Merhaba!! Ben Derin, 19 yaşında bir öğrenciyim. Babam Abdullah Demirel bir mafyadır bu yüzden 8 yaşımdan beri silah atış ve dövüş eğitimleri alıyorum. Çünkü beni işinin başına getirmek istiyor.
Annem ben 7 yaşımdayken kanserden vefat etti. Onun ölümü beni çok sarsmıştı. Babam sayesinde ölümünü çabuk unutmuştum 1 yıl sonra.
8 yaşımdan 16 yaşıma kadar İstanbul'da yaşadım.
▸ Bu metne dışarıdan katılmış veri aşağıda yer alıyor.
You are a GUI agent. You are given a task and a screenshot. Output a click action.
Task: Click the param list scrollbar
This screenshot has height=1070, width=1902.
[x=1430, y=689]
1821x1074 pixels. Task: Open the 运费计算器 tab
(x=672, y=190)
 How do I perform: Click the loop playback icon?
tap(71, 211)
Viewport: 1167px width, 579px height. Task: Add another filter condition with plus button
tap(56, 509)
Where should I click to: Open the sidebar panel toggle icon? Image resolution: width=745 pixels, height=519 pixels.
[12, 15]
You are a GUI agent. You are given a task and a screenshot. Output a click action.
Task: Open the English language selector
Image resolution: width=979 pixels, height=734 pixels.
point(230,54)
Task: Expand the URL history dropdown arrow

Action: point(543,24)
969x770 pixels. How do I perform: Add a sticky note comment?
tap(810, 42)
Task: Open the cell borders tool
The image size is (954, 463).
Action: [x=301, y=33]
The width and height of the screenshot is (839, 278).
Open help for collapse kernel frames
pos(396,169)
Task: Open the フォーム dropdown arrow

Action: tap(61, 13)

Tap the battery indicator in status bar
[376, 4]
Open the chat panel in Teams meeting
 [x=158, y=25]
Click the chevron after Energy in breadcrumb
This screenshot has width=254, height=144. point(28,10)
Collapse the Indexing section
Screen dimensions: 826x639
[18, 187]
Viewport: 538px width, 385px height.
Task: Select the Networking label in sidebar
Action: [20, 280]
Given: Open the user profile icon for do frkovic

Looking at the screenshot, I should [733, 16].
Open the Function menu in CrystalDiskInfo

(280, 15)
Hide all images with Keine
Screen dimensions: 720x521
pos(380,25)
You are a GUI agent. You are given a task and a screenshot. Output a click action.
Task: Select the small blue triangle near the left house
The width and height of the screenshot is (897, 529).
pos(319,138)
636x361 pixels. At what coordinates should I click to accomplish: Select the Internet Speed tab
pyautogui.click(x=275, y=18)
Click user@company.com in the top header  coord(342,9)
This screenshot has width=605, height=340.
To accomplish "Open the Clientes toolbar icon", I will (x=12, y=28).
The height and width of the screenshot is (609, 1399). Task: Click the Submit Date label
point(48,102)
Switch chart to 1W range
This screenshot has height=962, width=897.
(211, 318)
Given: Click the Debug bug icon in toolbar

Sonrasında Üniversite için İspanya'ya geldim ve mimarlık fakültesi 3.sınıf öğrencisiyim. Şu anda yaz tatiline girdiğimiz için İstanbul'a dönüyorum.
Sabah erkenden uyanıp yatağımı topladım ardından da kişisel ihtiyaçlarımı halletmek için banyoya girdim. Elimi yüzümü yıkayıp dişlerimi fırçaladıktan sonra banyodan çıktım.
Dün akşam telefonu şarja takmadığım için şarja taktım ve giyinme odama gidip üzerime tayt ve büstiyer giyip ayağıma Nike beyaz çorap giyip taytımın üstüne çıkardım. Ardından saçımı düzeltip sıkı bir at kuyruğu yapıp aşağıya indim. Spor çantamı hazırlayıp ayağıma spor ayakkabılarımı giyip evden çıktım.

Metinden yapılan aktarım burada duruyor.